##### Supplied material #####

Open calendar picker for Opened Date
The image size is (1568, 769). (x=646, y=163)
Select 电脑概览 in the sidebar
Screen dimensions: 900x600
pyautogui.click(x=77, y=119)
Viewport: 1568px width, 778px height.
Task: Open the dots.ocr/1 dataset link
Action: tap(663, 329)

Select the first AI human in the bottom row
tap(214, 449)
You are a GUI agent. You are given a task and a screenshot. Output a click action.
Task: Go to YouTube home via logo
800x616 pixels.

#####

▶ **Work item**: Would you please set down the lines from the one with "Select 电脑概览 in the sidebar" to the end of the data above, exactly and without any other lines?

▶ **Output of the task**:
Select 电脑概览 in the sidebar
Screen dimensions: 900x600
pyautogui.click(x=77, y=119)
Viewport: 1568px width, 778px height.
Task: Open the dots.ocr/1 dataset link
Action: tap(663, 329)

Select the first AI human in the bottom row
tap(214, 449)
You are a GUI agent. You are given a task and a screenshot. Output a click action.
Task: Go to YouTube home via logo
800x616 pixels.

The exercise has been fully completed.